ACTIVITY> Keeping every line intact, repeat the data word for word.

TASK MATERIAL>
##############################
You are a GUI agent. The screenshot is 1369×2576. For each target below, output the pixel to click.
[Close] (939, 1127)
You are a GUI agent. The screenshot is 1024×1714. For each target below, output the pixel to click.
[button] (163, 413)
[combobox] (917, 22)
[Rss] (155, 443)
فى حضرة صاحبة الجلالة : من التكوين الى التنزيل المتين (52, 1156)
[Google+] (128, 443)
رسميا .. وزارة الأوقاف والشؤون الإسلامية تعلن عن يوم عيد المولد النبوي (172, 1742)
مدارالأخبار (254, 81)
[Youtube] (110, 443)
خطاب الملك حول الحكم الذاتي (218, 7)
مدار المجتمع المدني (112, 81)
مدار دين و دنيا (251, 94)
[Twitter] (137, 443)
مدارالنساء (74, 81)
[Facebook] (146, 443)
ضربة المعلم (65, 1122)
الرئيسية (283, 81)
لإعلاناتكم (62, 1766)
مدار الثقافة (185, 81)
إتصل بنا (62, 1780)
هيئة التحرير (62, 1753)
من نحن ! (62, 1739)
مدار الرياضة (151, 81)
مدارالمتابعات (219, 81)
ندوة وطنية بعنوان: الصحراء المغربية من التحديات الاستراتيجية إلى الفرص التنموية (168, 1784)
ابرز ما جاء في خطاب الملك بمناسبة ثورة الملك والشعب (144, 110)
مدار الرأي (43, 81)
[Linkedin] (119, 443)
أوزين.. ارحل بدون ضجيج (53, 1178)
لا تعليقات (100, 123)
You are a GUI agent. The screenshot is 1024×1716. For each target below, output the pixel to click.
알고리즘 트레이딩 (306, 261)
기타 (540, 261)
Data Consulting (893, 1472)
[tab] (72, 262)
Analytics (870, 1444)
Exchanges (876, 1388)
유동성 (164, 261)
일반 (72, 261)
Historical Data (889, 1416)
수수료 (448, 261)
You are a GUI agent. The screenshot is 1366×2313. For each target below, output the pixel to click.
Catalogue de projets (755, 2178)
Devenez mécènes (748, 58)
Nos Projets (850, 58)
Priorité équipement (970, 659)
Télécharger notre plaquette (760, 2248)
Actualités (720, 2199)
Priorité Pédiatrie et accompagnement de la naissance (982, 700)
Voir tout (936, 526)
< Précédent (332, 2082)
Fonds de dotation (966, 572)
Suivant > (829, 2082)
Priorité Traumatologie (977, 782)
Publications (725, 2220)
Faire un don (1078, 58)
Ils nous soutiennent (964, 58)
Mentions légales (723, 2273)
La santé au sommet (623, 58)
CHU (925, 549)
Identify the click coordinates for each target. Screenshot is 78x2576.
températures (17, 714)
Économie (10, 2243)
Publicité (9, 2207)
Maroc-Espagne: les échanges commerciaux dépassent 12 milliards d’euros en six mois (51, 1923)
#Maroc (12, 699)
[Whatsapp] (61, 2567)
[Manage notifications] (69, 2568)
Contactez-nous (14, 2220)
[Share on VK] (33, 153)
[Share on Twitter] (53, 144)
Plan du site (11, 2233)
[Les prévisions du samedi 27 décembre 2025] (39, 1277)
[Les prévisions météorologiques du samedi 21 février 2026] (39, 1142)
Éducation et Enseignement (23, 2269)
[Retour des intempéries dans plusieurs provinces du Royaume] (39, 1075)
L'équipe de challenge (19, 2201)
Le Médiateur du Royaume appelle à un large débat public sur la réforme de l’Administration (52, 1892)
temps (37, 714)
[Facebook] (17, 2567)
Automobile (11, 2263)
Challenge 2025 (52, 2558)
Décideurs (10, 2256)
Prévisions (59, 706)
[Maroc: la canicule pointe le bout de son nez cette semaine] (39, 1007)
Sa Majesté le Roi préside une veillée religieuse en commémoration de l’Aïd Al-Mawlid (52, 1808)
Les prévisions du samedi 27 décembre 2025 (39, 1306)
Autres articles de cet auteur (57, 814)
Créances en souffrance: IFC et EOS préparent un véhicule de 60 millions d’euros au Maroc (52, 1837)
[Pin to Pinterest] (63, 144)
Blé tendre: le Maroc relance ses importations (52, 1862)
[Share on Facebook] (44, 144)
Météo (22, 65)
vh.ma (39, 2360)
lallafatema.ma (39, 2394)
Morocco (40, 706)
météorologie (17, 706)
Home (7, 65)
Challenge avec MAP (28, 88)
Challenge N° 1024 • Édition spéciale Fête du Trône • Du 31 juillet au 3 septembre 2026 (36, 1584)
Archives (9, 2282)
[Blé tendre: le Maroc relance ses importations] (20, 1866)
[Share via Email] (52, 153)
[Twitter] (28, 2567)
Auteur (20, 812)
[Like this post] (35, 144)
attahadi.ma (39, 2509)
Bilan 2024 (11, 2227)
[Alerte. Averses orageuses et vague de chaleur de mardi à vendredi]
##############################
SOLUTION TO THIS EXERCISE>
You are a GUI agent. The screenshot is 1369×2576. For each target below, output the pixel to click.
[Close] (939, 1127)
You are a GUI agent. The screenshot is 1024×1714. For each target below, output the pixel to click.
[button] (163, 413)
[combobox] (917, 22)
[Rss] (155, 443)
فى حضرة صاحبة الجلالة : من التكوين الى التنزيل المتين (52, 1156)
[Google+] (128, 443)
رسميا .. وزارة الأوقاف والشؤون الإسلامية تعلن عن يوم عيد المولد النبوي (172, 1742)
مدارالأخبار (254, 81)
[Youtube] (110, 443)
خطاب الملك حول الحكم الذاتي (218, 7)
مدار المجتمع المدني (112, 81)
مدار دين و دنيا (251, 94)
[Twitter] (137, 443)
مدارالنساء (74, 81)
[Facebook] (146, 443)
ضربة المعلم (65, 1122)
الرئيسية (283, 81)
لإعلاناتكم (62, 1766)
مدار الثقافة (185, 81)
إتصل بنا (62, 1780)
هيئة التحرير (62, 1753)
من نحن ! (62, 1739)
مدار الرياضة (151, 81)
مدارالمتابعات (219, 81)
ندوة وطنية بعنوان: الصحراء المغربية من التحديات الاستراتيجية إلى الفرص التنموية (168, 1784)
ابرز ما جاء في خطاب الملك بمناسبة ثورة الملك والشعب (144, 110)
مدار الرأي (43, 81)
[Linkedin] (119, 443)
أوزين.. ارحل بدون ضجيج (53, 1178)
لا تعليقات (100, 123)
You are a GUI agent. The screenshot is 1024×1716. For each target below, output the pixel to click.
알고리즘 트레이딩 (306, 261)
기타 (540, 261)
Data Consulting (893, 1472)
[tab] (72, 262)
Analytics (870, 1444)
Exchanges (876, 1388)
유동성 (164, 261)
일반 (72, 261)
Historical Data (889, 1416)
수수료 (448, 261)
You are a GUI agent. The screenshot is 1366×2313. For each target below, output the pixel to click.
Catalogue de projets (755, 2178)
Devenez mécènes (748, 58)
Nos Projets (850, 58)
Priorité équipement (970, 659)
Télécharger notre plaquette (760, 2248)
Actualités (720, 2199)
Priorité Pédiatrie et accompagnement de la naissance (982, 700)
Voir tout (936, 526)
< Précédent (332, 2082)
Fonds de dotation (966, 572)
Suivant > (829, 2082)
Priorité Traumatologie (977, 782)
Publications (725, 2220)
Faire un don (1078, 58)
Ils nous soutiennent (964, 58)
Mentions légales (723, 2273)
La santé au sommet (623, 58)
CHU (925, 549)
Identify the click coordinates for each target. Screenshot is 78x2576.
températures (17, 714)
Économie (10, 2243)
Publicité (9, 2207)
Maroc-Espagne: les échanges commerciaux dépassent 12 milliards d’euros en six mois (51, 1923)
#Maroc (12, 699)
[Whatsapp] (61, 2567)
[Manage notifications] (69, 2568)
Contactez-nous (14, 2220)
[Share on VK] (33, 153)
[Share on Twitter] (53, 144)
Plan du site (11, 2233)
[Les prévisions du samedi 27 décembre 2025] (39, 1277)
[Les prévisions météorologiques du samedi 21 février 2026] (39, 1142)
Éducation et Enseignement (23, 2269)
[Retour des intempéries dans plusieurs provinces du Royaume] (39, 1075)
L'équipe de challenge (19, 2201)
Le Médiateur du Royaume appelle à un large débat public sur la réforme de l’Administration (52, 1892)
temps (37, 714)
[Facebook] (17, 2567)
Automobile (11, 2263)
Challenge 2025 (52, 2558)
Décideurs (10, 2256)
Prévisions (59, 706)
[Maroc: la canicule pointe le bout de son nez cette semaine] (39, 1007)
Sa Majesté le Roi préside une veillée religieuse en commémoration de l’Aïd Al-Mawlid (52, 1808)
Les prévisions du samedi 27 décembre 2025 (39, 1306)
Autres articles de cet auteur (57, 814)
Créances en souffrance: IFC et EOS préparent un véhicule de 60 millions d’euros au Maroc (52, 1837)
[Pin to Pinterest] (63, 144)
Blé tendre: le Maroc relance ses importations (52, 1862)
[Share on Facebook] (44, 144)
Météo (22, 65)
vh.ma (39, 2360)
lallafatema.ma (39, 2394)
Morocco (40, 706)
météorologie (17, 706)
Home (7, 65)
Challenge avec MAP (28, 88)
Challenge N° 1024 • Édition spéciale Fête du Trône • Du 31 juillet au 3 septembre 2026 (36, 1584)
Archives (9, 2282)
[Blé tendre: le Maroc relance ses importations] (20, 1866)
[Share via Email] (52, 153)
[Twitter] (28, 2567)
Auteur (20, 812)
[Like this post] (35, 144)
attahadi.ma (39, 2509)
Bilan 2024 (11, 2227)
[Alerte. Averses orageuses et vague de chaleur de mardi à vendredi]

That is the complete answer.